When programming you always want to break big problems into smaller ones, and functions create the perfect container to hold each of these little pieces. R as mentioned previously is a programing language orientated towards statistical analysis therefore is has already bake in so useful functions, for example sample() can get a random sample with the specified size, by default there is no replacement but this behavior can easily be modified.

sample(x = 1:4, size = 2)

## [1] 1 3

factorial(5)

## [1] 120

y <-sample(x = 1:4, size = 100, replace=TRUE)
PI<-round(pi, digits = 2)

# clear the clutter and remove objects
remove(PI)

y<- rnorm(1000)     #normal distribution

4.3 plot

Other useful tool that R offers and is known for is the ability to draw diagrams. Plots are a fundamental way of conveying meaningful information from a pile of data. And plots play a key role in R’s philosophy of reproducible research.

library('ggplot2')
x <- c(-1, -0.8, -0.6, -0.4, -0.2, 0, 0.2, 0.4, 0.6, 0.8, 1)
y <- x^3
qplot(x, y)

Figure 4.1: cubic function

Another great phrase

bias can easily occur without anyone noticing it in the short run.

—- Grolemund (2014)

4.3.1 practical exercise

Wickham and Grolemund (2017) shows some practical plotting examples using the tiddyverse, a collection of very useful packages for data manipulation. If you want to know more about packages you can head to the corresponding section.

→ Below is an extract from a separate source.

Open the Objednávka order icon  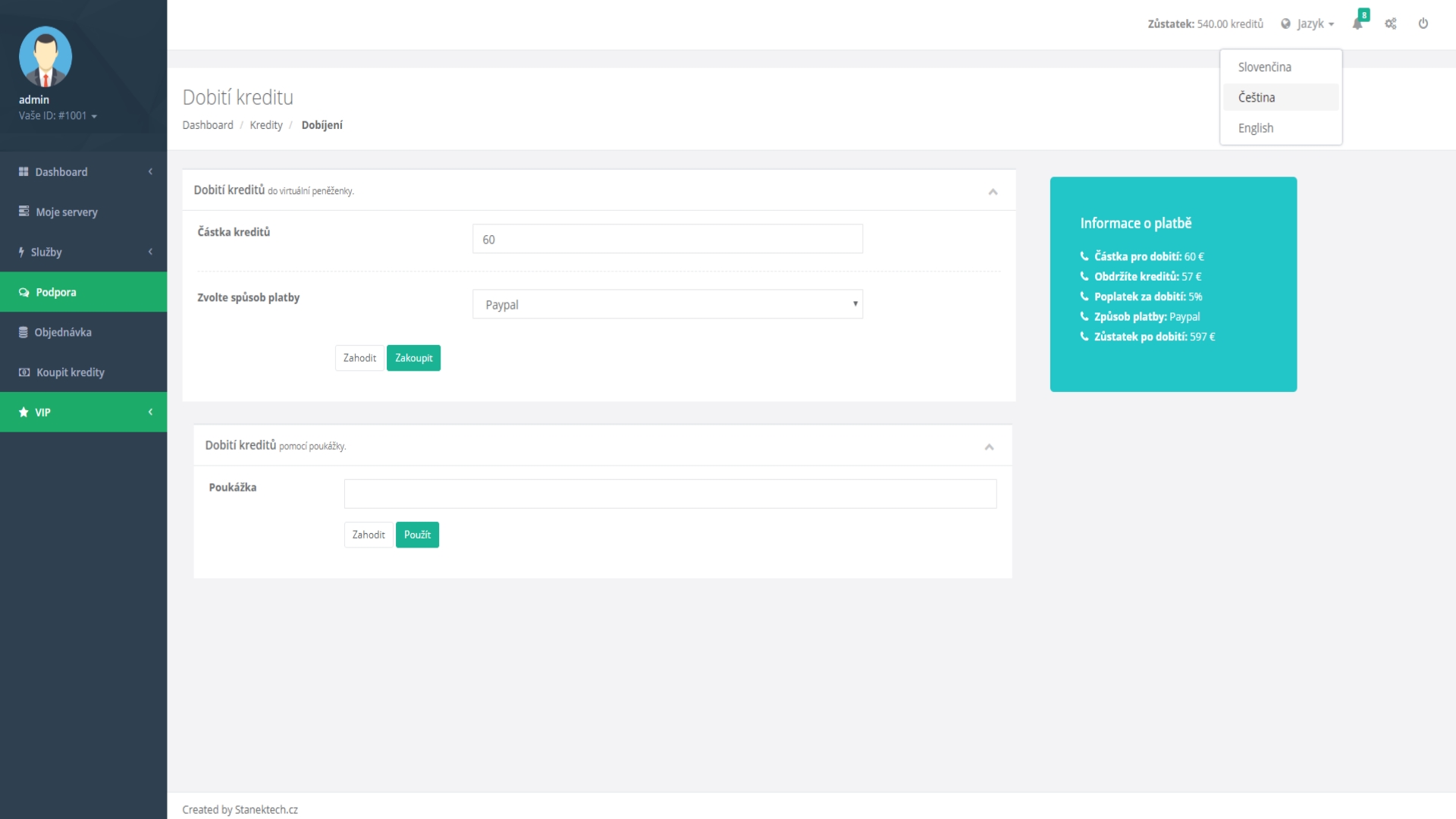click(23, 332)
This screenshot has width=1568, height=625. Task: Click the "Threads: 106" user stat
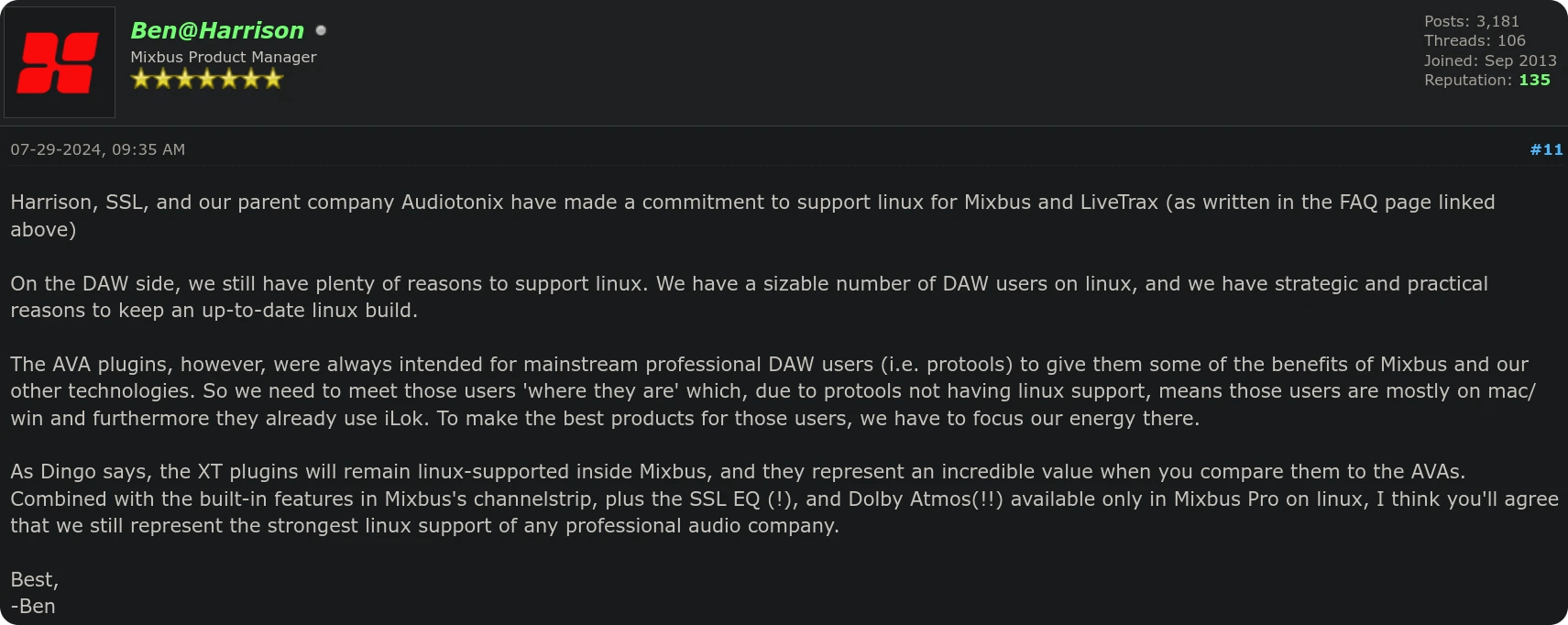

We are going to use some practical data provided by the EPA (Enviromental Proteciton Agency), the mpg dataframe which makes part of the tidyverse and is used as go to introductory dataset.

library(tidyverse)
?mpg
names(mpg)
dims(mpg)

4.4 R Packages

One of the advantages of open source is that the community can creates packages which extends the functionality of the core R implementation, allowing for special niche use cases to be develop and satisfy by people in that circle without being cram into the base program every body uses, it allows to have the flexibility to customize and pick the tools needed while tapping into the work done by a large community of people. There exist many ways to access this packages, the larger collection is provided via the CRANN repository but Git based packages are also supported. In order to use any external package it is necessary not only to install it, but also to load it into the R environment.

CRAN based package: CRAN (Comprehensive R Archive Network) is an collection that holds documentation and code related to R. It stores many R packages which have the advantage that they can be install directly via the install.packages(" ") command making it extremely easy to incorporate new packages into a project. For example in order to install the tidyverse package collection the following command can be use:

install.packages("tidyverse")
library(tidyverse)

Once installed the library() command can be used to load the packages into R. Notice that install.packages() gets an argument between quotes but library() does not.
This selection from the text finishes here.